Lors des récentes élections ougandaises, les autorités ont piraté les communications cryptées du chef de l’opposition Bobi Wine, mené une opération d’influence en ligne sophistiquée et fermé Internet, efforts qui ont contribué à élire l’homme fort sortant Yoweri Museveni pour un sixième mandat.
Un héritage protéiforme
Très probablement, les gouvernements africains continueront d’afficher d’énormes variations dans leur capacité à s’adapter à cette période d’incertitude géopolitique et de changement technologique. Certains des pays les plus innovants peuvent surfer sur la propagation de la technologie numérique vers la prospérité et la stabilité.
Maurice, le Rwanda et le Kenya, par exemple, possèdent des économies dynamiques et axées sur la technologie et sont les seuls pays africains à figurer dans le top 50 de l’indice d’engagement mondial en matière de cybersécurité de l’Union internationale des télécommunications.
Cependant, davantage de pays risquent d’être déstabilisés ou limités dans leur capacité à récolter les fruits de la révolution numérique. Le Nigeria compte plus de pôles technologiques que tout autre pays d’Afrique, mais est également devenu un centre mondial de la cybercriminalité.
La connectivité Internet est une condition préalable à la croissance et à l’innovation axées sur la technologie, mais dans quinze pays, les taux de pénétration sont de dix pour cent ou moins.
Pour que la révolution numérique de l’Afrique produise la paix et la prospérité, il ne suffit pas que les pays africains se concentrent sur l’adoption rapide et souvent réactive des technologies émergentes. Il est également crucial de considérer les risques et les externalités.
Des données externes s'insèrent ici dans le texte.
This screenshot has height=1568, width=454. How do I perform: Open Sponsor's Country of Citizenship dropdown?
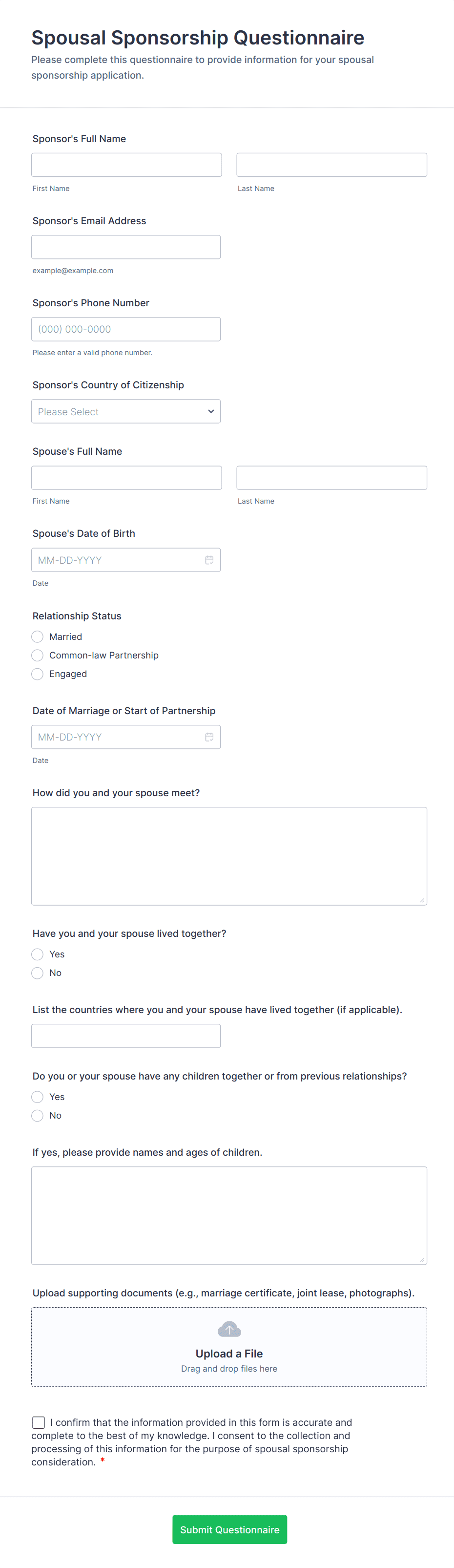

L’augmentation de la connectivité Internet doit être prioritaire, tout comme l’abordabilité, la cybersécurité et l’accès équitable. Les drones et l’intelligence artificielle offrent aux pays africains de profondes opportunités d’innovation, mais pourraient être déstabilisants sans stratégies, politiques et cadres juridiques pour régir leur utilisation.
Et, poussée en partie par les pressions de la pandémie de COVID-19, la question de savoir ce que les gouvernements africains devraient faire pour répondre à la prolifération des technologies émergentes n’est plus une question théorique. C’est urgent.
Les signes de la révolution numérique en Afrique sont incontournables. La destination? Impossible à savoir.
Nathaniel Allen est professeur adjoint au Centre africain d’études stratégiques de l’Université de la défense nationale et membre à terme du Council on Foreign Relations. Les opinions exprimées dans cet article sont celles de l’auteur.